With all this humility and condescension on our part, we are yet obliged to confess that we are not very sanguine in our expectations, that Wilhelm Meister will ever become popular with the mere English readers of either hemisphere. There are circumstances in the plot, which, however artfully combined and wrought into a whole, are essentially abhorrent from our manners and prejudices. It is true that nature is separate and above every thing that is merely conventional, and when fairly exhibited to view, will triumphantly assert her supremacy. Nevertheless, it is too much to hope, that the mass of such persons, as are interested in tales of fiction, will previously undertake the hardest of all tasks—that of unlearning all their early associations and predilections, for the purpose of enjoying any literary performance, however bruited. To most readers, all the great productions of Attica, for it is she who has chiefly monopolized the admiration of mankind, are as sealed books. It is impossible for any one, who has not made a study of the French character, to entertain any strong affection for the offspring of the French muses. Goethe, with his rich and varied, and glorious Teutonic dialect, must not expect a more indulgent fate. He is aware of this, for although aspirants of every quality and degree, have attempted to transfuse the spirit of his genius, they have only diluted it, until it became vapid. With every disposition to be grateful and courteous to his admirers, the secret has been reluctantly wrung from him, that he cannot discover his own features in their imitations. He does not complain of this, but good humouredly ascribes it to some idiosyncracy of mind, which must for ever prevent the English from thoroughly imbibing the peculiar thoughts of his country, men. He might have extended his observation ; for we hold it not too much to assert, that all master pieces in literature are untranslatable. It is not to be denied indeed, that productions of great merit, may occasionally result from these abortive attempts at translation ; for the most part, however, in such imitations, the deformities may be traced to the original with much more precision, than the excellencies.

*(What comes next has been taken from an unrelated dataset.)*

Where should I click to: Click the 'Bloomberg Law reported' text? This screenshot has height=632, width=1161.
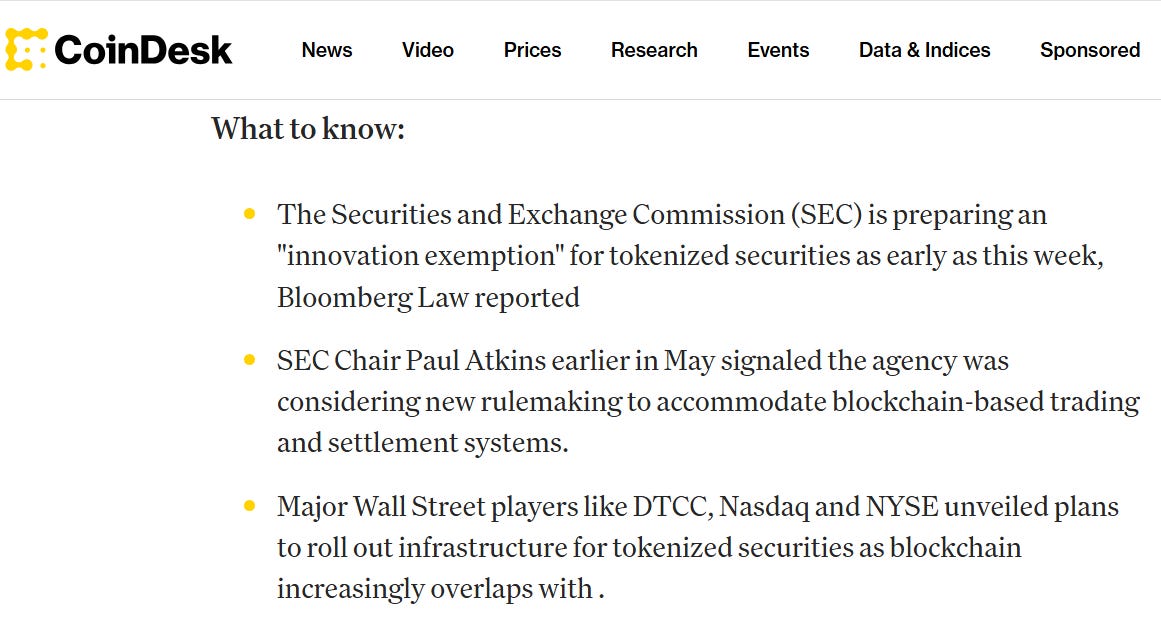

What will our readers say of an attempt to excite interest and convey instruction in the example of a hero, who neglects the business and the duties of life, to attach himself to a company of strolling players, and who, with such frail coadjutors, attempts to revolutionize and reform the drama? Whether it be from an overwhelming conviction, that the realities of life are sufficient, and more than sufficient, to weigh down the energies of the stoutest and the wisest of us all, or from an avidity of power, which clings to aristocratical distinctions, as proofs of superiority, the more valuable, because they confer a cheap eminence upon those who have no chance of elevation in any other way, we cannot exactly decide. Certain it is, howerer, that whilst the stage has furnished a favourite amusement to the inhabitants of all civilized nations, the profession of an actor, even in the most exalted perfection of his powers, has never been regarded in any other light than as a pis aller. From Roscius to Garrick, the craft has been tolerated, but never recognised as one of the legitimate departments of human exertion. Johnson always considered the latter as a “shadow," and laughed at his style of living, as too “splendid for a player." Of the former, Cicero says in one and the same breath, that he was the only actor fit to be seen on the stage, and yet so respectable a man as to be alone worthy of not appearing there.*

Even the levelling influence of our democratical institutions, has not availed so far as to confer on those, who minister to the

*« Est enim, cum artifex ejusmodi sit, ut solus dignus videatur esse, qui in scena spectetur, tum vir ejusmodi est, ut solus dignus videatur, qui eò non accedat." Pro P. Quintio, xxv.